Dans la nuit du 21 au 22 novembre 1970, en plein mois du Ramadan, des crépitements d’armes légères et des détonations assourdissantes d’armes lourdes tirent de leur torpeur les habitants de Cona-cris. Des assaillants venus par mer des territoires portugais de la Guinée-Bissau et du Cap-Vert ont assiégé la ville et occupé quelques points stratégiques tels que le camp de la garde républicaine, à Camayenne, où sont incarcérés de hauts responsables du Parti-État. C’est la panique à bord, du charivari.

○ ○ ○ ○

CONSIGNE -> Reproduisez à l'identique l'extrait du texte sur l'attaque de novembre 1970, en commençant par « Dans la nuit » et en poursuivant jusqu'à « bord, du charivari. ». Appuyez-vous exclusivement sur le texte.

ENTRÉES FOURNIES ->
○ ○ ○ ○

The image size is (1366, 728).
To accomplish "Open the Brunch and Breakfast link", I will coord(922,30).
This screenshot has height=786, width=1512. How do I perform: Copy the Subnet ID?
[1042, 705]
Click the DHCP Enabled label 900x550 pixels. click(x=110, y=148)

○ ○ ○ ○

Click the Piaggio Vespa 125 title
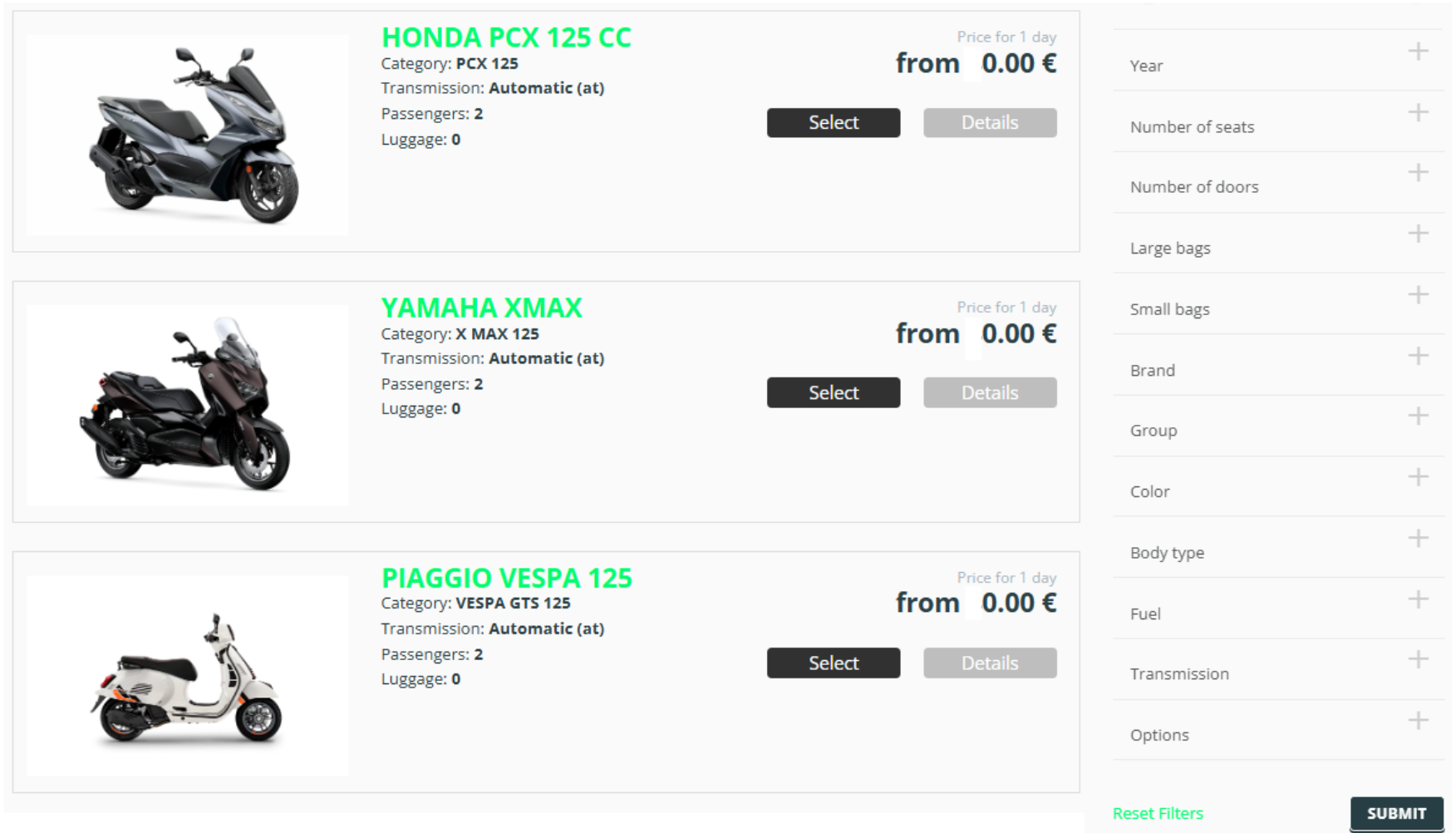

○ ○ ○ ○

RÉPONSE ->
Dans la nuit du 21 au 22 novembre 1970, en plein mois du Ramadan, des crépitements d’armes légères et des détonations assourdissantes d’armes lourdes tirent de leur torpeur les habitants de Cona-cris. Des assaillants venus par mer des territoires portugais de la Guinée-Bissau et du Cap-Vert ont assiégé la ville et occupé quelques points stratégiques tels que le camp de la garde républicaine, à Camayenne, où sont incarcérés de hauts responsables du Parti-État. C’est la panique à bord, du charivari.